35. 悩めるカトレア

35. 悩めるカトレア




 午前の授業が終わり、オレとカトレアは食堂に行く。レオンは読みたい本があるからと言って、図書館へ行ってしまった。久しぶりにカトレアと2人きりになる。なんか緊張する。


「お腹すきましたね。ステラ様は何を食べるんですか?またシチューですか?」


「そうねぇ……」


 本当はステーキみたいなものをガッツリ食べたいのだが、オレは今、貴族令嬢のステラ=シルフィードだから、あまりイメージに合わないものは極力食べないようにしている。そんなことでオレが男だとバレるのはつまらないからな。


「私はサラダとパンにしようかしら」


「えー、もっとたくさん食べた方がいいですよ!成長期ですし!大きくならないですよ!」


 カトレアはチラチラとオレの胸を見ながら言ってくる。……お前もかカトレア。本物のステラにぶっ飛ばされるぞ?というかカトレアもそこまで大きくない。その前にオレは男だから気にしないが。


「ううん、いいのよ」


 本当は肉を食いまくりたいけどな。家に帰るまで我慢、我慢!そして席について昼食を食べ始める。
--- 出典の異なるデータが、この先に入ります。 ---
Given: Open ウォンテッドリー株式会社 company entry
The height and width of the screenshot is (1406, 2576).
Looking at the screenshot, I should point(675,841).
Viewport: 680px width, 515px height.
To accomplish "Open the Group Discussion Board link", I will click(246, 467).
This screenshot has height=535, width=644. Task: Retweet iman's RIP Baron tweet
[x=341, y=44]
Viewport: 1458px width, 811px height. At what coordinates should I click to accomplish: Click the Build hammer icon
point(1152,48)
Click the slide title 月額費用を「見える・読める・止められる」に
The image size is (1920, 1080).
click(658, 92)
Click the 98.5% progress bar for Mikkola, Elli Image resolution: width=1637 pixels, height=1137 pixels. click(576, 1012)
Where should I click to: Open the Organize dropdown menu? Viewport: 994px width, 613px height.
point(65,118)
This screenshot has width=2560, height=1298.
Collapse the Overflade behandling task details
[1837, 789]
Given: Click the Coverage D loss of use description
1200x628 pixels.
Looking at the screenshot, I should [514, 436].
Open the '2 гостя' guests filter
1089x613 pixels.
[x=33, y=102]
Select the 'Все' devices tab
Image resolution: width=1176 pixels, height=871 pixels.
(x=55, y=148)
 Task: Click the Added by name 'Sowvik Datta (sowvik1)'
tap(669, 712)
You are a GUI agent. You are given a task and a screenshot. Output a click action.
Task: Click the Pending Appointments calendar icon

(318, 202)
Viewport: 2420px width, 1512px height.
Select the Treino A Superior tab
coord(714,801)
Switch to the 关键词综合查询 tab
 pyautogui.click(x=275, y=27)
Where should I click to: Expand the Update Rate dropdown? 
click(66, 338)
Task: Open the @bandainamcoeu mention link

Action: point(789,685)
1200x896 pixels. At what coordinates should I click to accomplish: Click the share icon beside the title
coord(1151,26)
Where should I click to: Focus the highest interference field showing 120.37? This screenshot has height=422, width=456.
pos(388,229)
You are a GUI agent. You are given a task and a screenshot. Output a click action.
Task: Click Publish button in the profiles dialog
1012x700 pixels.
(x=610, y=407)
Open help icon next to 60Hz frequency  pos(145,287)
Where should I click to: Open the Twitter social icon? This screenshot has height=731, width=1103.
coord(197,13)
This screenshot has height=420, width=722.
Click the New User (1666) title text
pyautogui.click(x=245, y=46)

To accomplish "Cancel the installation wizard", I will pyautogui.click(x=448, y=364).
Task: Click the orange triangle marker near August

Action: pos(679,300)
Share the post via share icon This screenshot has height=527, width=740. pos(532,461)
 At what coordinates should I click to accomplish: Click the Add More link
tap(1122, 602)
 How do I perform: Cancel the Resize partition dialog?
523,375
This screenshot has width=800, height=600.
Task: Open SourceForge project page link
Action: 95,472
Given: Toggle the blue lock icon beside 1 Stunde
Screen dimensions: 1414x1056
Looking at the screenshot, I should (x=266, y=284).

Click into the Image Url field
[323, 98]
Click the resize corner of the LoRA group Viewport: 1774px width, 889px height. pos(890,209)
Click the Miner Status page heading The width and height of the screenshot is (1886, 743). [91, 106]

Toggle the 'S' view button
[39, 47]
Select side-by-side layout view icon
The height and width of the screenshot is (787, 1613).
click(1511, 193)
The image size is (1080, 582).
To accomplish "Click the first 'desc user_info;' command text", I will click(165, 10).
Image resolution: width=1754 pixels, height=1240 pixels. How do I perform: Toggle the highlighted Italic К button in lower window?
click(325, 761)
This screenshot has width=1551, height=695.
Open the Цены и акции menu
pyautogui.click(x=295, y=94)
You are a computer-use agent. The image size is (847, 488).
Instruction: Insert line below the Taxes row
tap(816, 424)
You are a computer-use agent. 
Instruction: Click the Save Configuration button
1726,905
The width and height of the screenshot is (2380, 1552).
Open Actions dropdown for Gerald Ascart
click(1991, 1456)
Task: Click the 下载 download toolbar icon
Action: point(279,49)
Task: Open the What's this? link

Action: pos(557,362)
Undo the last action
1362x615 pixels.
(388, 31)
するとカトレアが急にため息をつく。


「はぁ……」


「どうしたんですの?何か悩み事かしら?」


「はい……そうなんです」


 え……悩み事って好きな人ができたとかそういうのじゃないよな?もしそうだとしたらオレが許さないが。


 しかし意外だな。いつも元気で明るいカトレアにも悩み事があるなんて。どんな内容なのか気になるところだ。


「実は……明日から3日ほど両親が旅行でいないんです」


「あら……それは寂しいわね」


「はい……。なので私1人で留守番をするのですが、正直不安で仕方がないんですよね」


 確かにそれは怖いだろうな。1人ぼっちの家にいるのは誰だって嫌だと思う。しかも女の子だしな。なんか放っておけないよな……。


「それならご両親が帰ってくるまで、私の家に泊まりにくる?カトレアが良ければだけど」


「えっ!?そんな恐れ多いことできませんよ私は平民ですし!」


「平民より前に、私の友達じゃない。それに家にはリリスもいるから安心して。彼女は何でもお世話してくれるわ」


「そ、そうですか……じゃあお願いします。でも迷惑になりませんか?」


「全然大丈夫よ。むしろ大歓迎ですわ」



 ◇◇◇



「やっちまった~!!」


 オレは学園から戻り、あのワガママ令嬢の部屋で1人で叫んでいた。仕方ないんだ。カトレアを放っておけないと思ったからつい言っちゃったんだ!!


 オレはなんてバカなんだ。自分から男だとバレそうなことばかり言って……。もし疑われたら、もう完全に言い逃れができないじゃないか!ヤバい、どうすればいいんだよ!その時だった。突然部屋の扉が開き、そこからメイド服姿のリリスが現れる。リリスは少しだけ驚いた表情をしていた。


「ど、どうかなさいましたかエリック様?そんな人生の終わりのような顔をして?」


「リリス……助けてくれ!大変なことになったんだ!」


「何があったのかわかりかねますが、とりあえず落ち着いてください」


「これが落ち着けるか!カトレアを家に泊める約束をしちまったんだよ!」


「まぁ!それは素晴らしいではありませんか!やりますねエリック様!男は少し強引なくらいが丁度いいですよ!」


 なぜかテンションがあがっているリリス。その男だとバレたらオレは死ぬんだよ。こいつ、やっぱりオレで楽しんでるだろ?


「オレはバレたら死ぬんだよ!」


「それなら今からでもお断りをすればいいのでは?」


「そんなことできるかよ……リリス協力してくれ。明後日から週末。学園は休みだから。お前の力が必要だ!頼む!」


「まさかこんなにお願いされるとは。私は感激です。ステラ様は私にお願いなんてしませんからね。いいですよエリック様!私に任せてください。」


 すごく不安だが、今はリリスを頼るしかない。こうしてオレはカトレアを泊めることになるのだった。